From the outside looking in: My wife smoked one and a half bowls, I took the pipe from her and cleared the bed, and she leaned back and shut her eyes. She didn’t want me “staring at her” so I leaned back and closed my own eyes, still reveling in the trip in time I had taken. If felt the elements of fear, childhood fears and more demonic fears, attempting to worm their way into the space.
I knew that the prayer was keeping them at bay, so the experience continued to be pleasant. She was back up in about two or three minutes, asking how long she had been gone for. At first I thought it hadn’t worked. Apparently, it must have felt like hours, because she was very surprised at the length of time. She was again hesitant to let completely go. She felt that there were childhood memories from her past that she did not want to come to such close contact with as I had done. For her, Salvia had been and still is “interesting” but disconcerting and not altogether pleasant. Truth be told, this was my first pleasant experience with it. My previous ones were on the “interesting, but what just happened?” side.
- One, this leaf is SO sensitive to set and setting. It is like opening a door into one tiny sliver of your present reality (your past included), but you have no control over which door you are opening. Could be good, could be bad, so you better do some housecleaning.
- Two, it is a very spiritually sensitive substance. I believe that all chemicals open doors that can let the good in, and the bad as well.
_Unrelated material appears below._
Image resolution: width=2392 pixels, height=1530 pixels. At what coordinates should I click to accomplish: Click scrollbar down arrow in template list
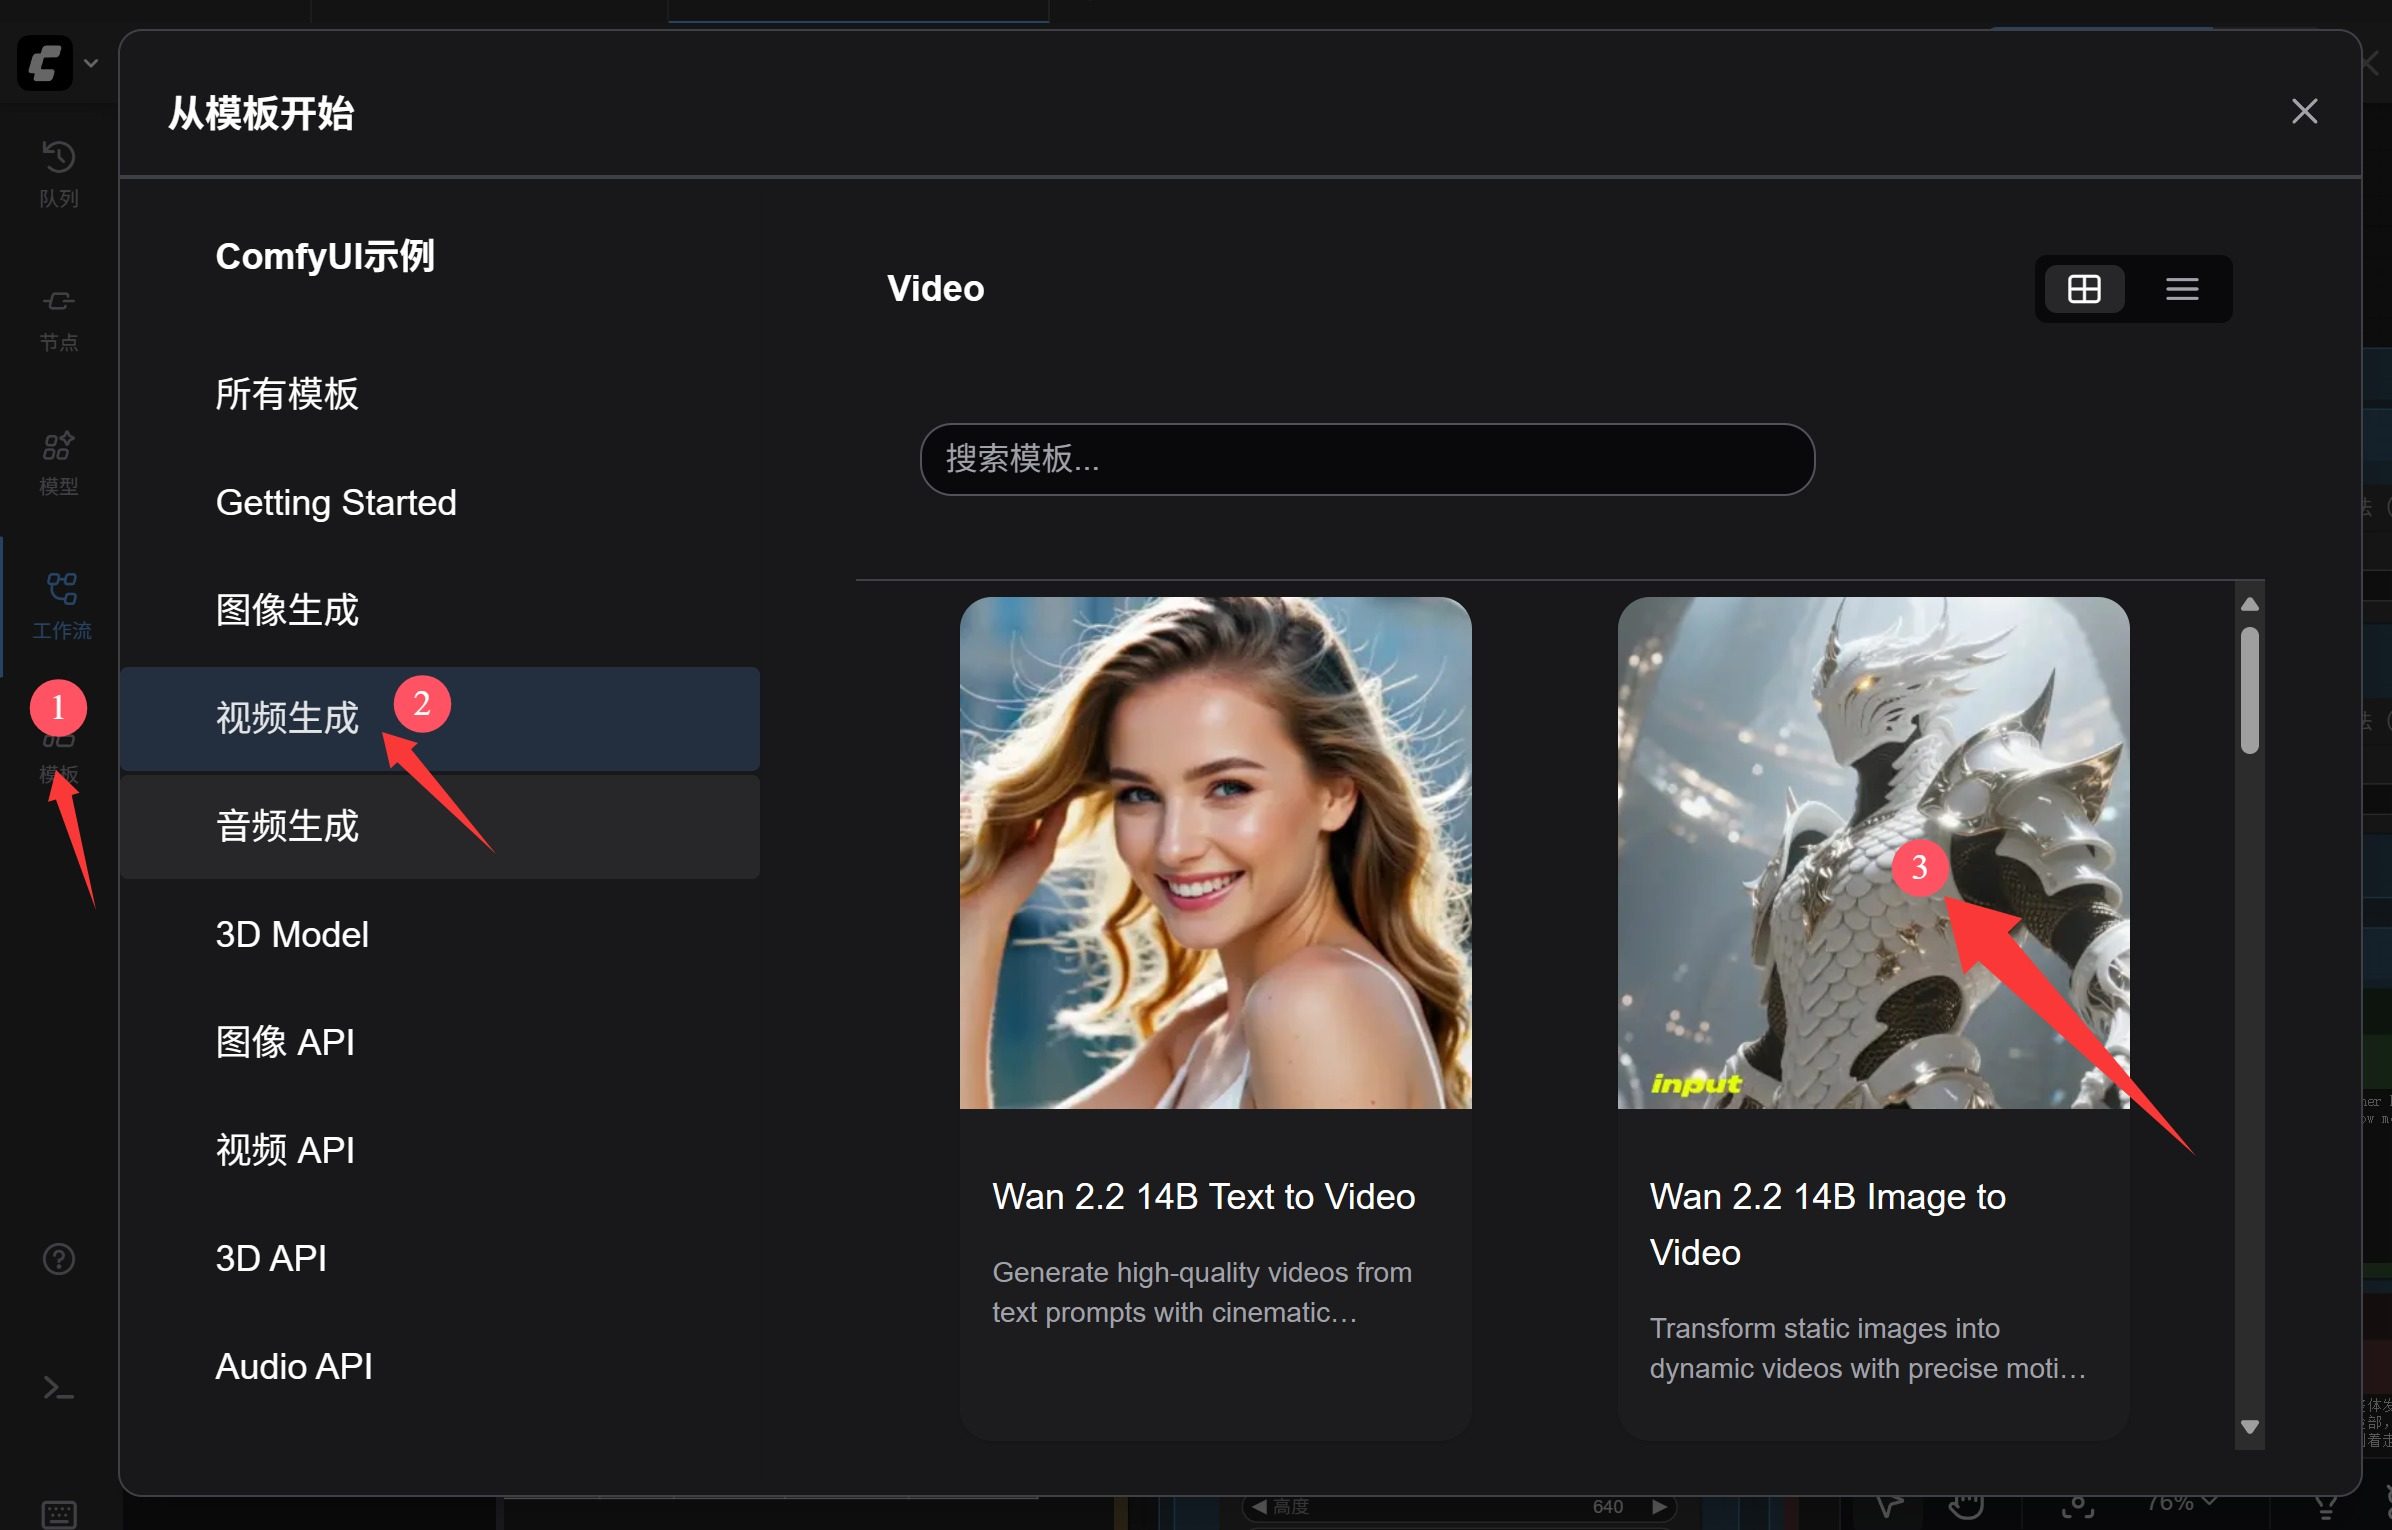pos(2250,1427)
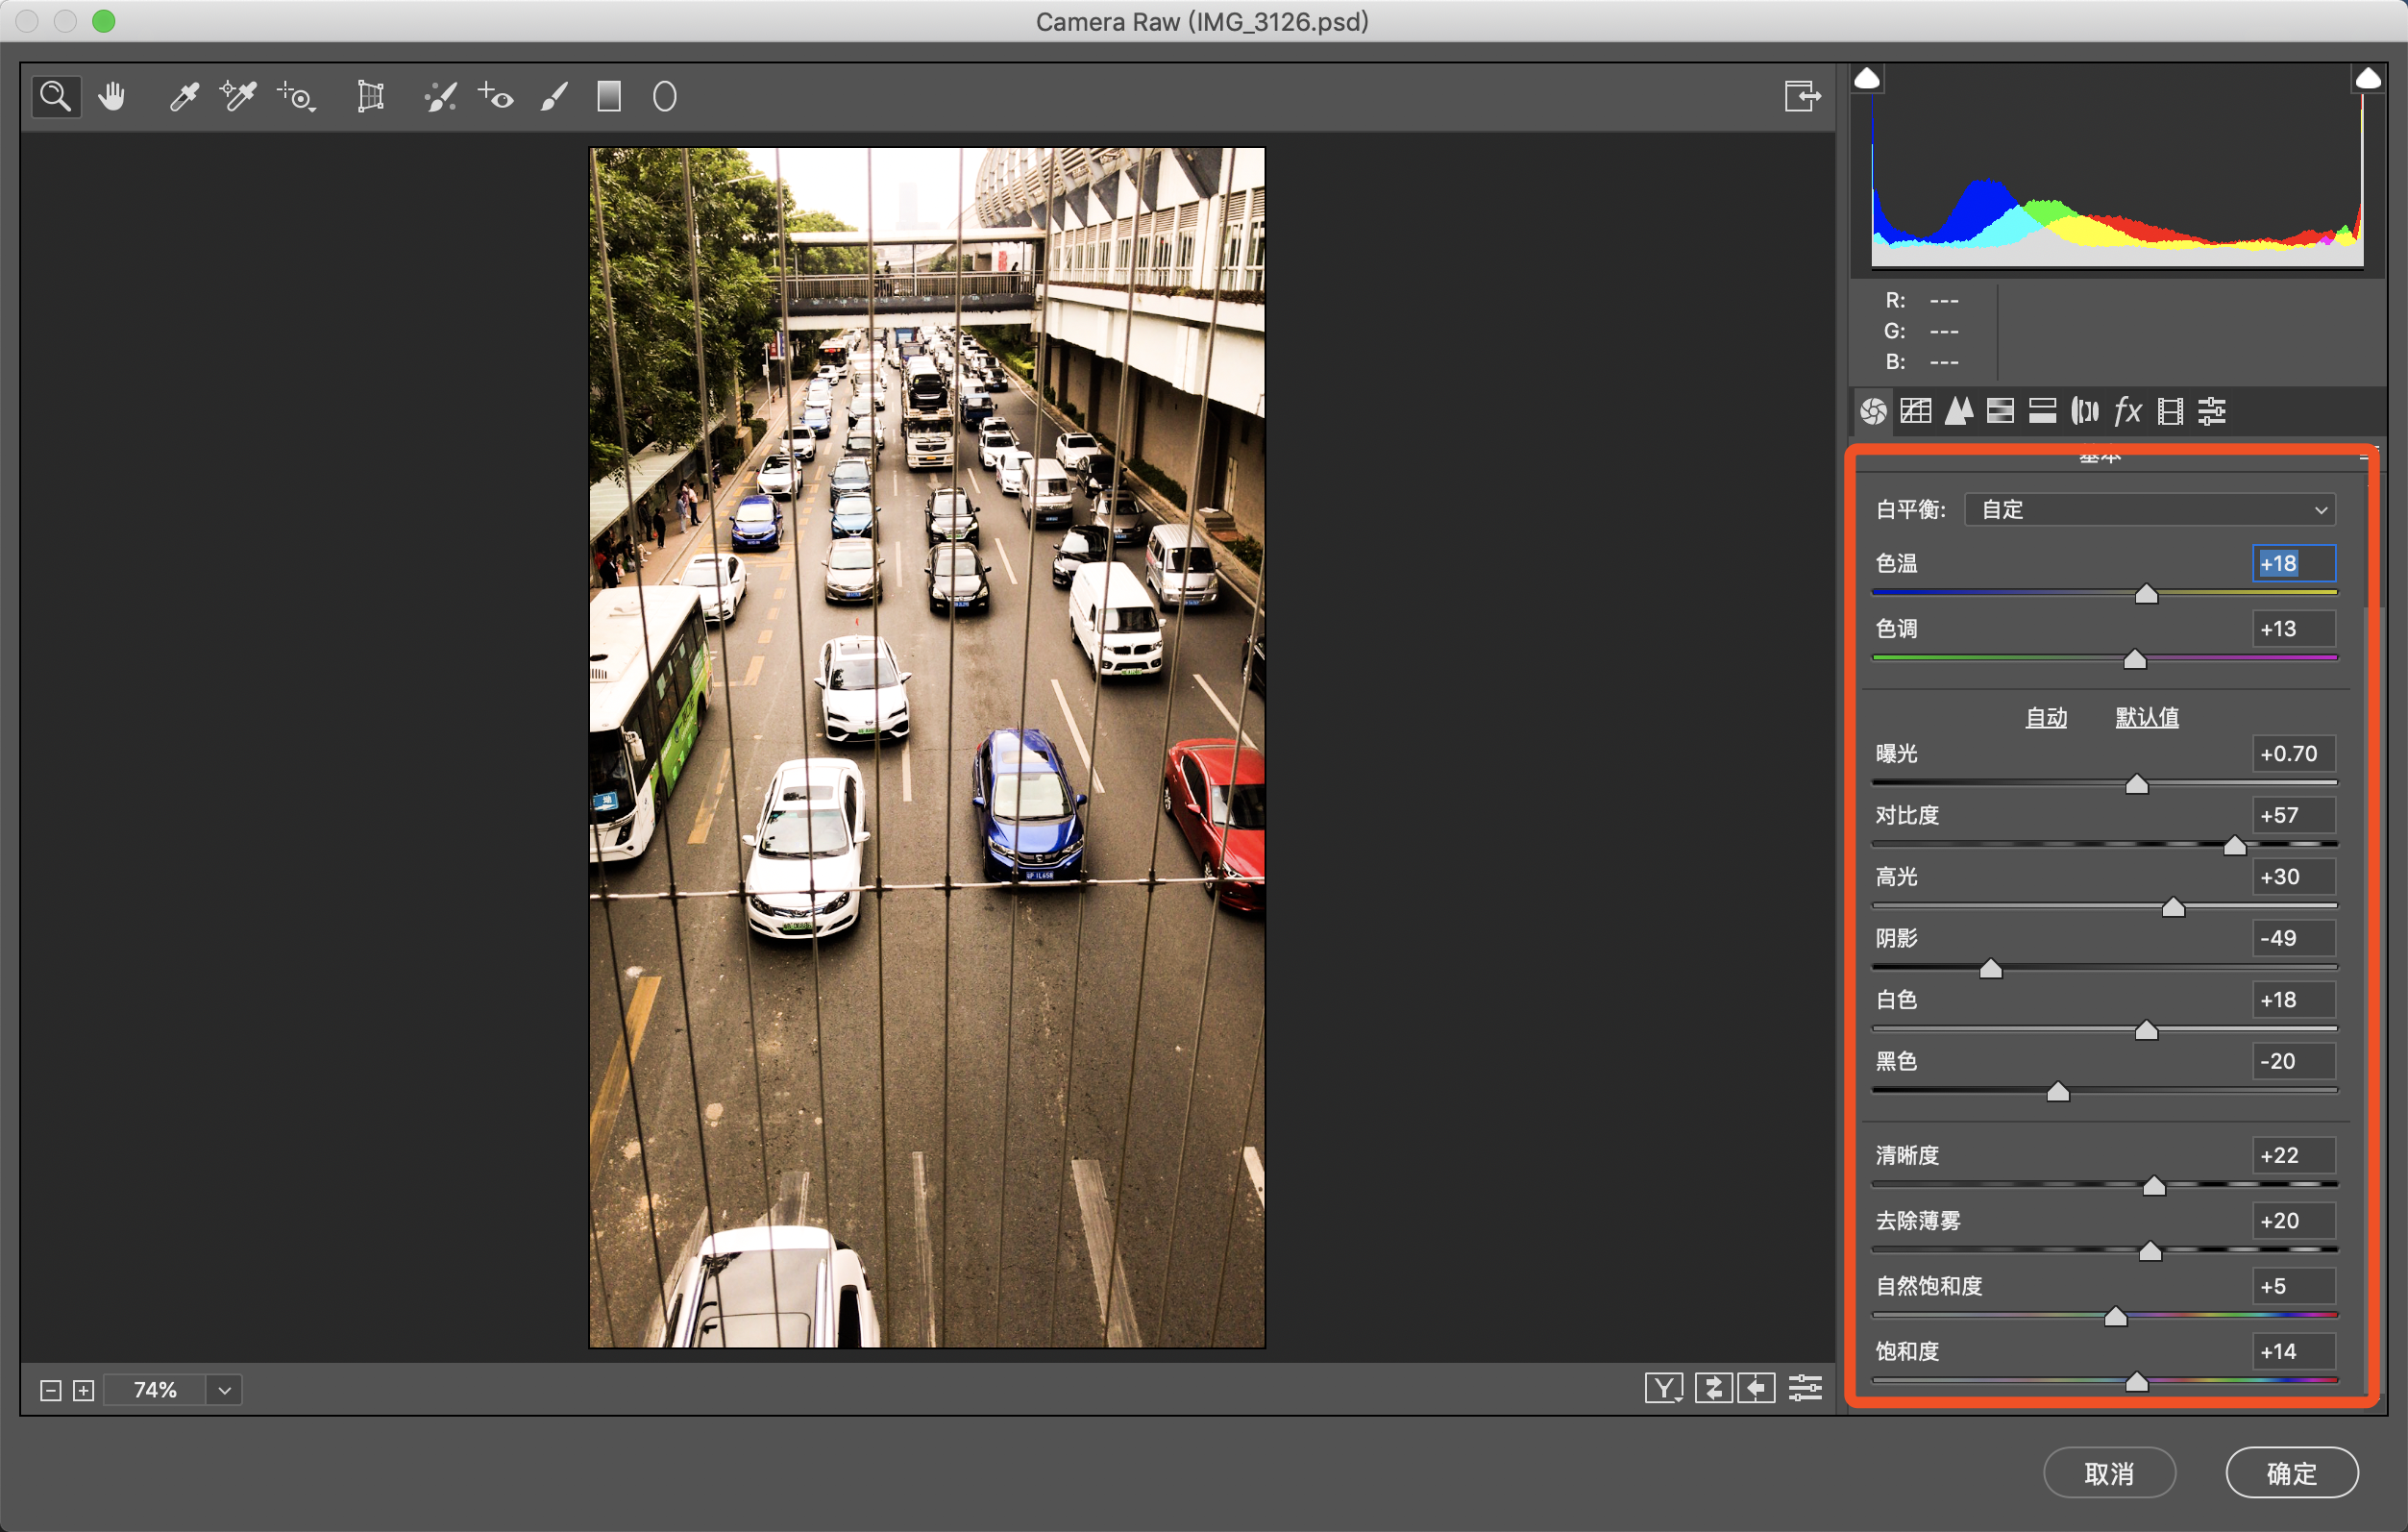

You have to be “prayed up” if you are going to open the powerful doors of Salvia and not let in demonic or “evil” alien entities as has been reported.
- Three, more is not better. Many of the bad trips I read about involve extracts. Keep the leaf in its natural state, and respect and take what God has made. Don’t try to multiply the effect artificially unless you are prepared for those consequences.
- Four, and finally. Use a sober trusted sitter. This has the effect of grounding your body, so your spirit is free to go were the experience takes you.
Be careful out there, physically, psychically, and spiritually. Peace.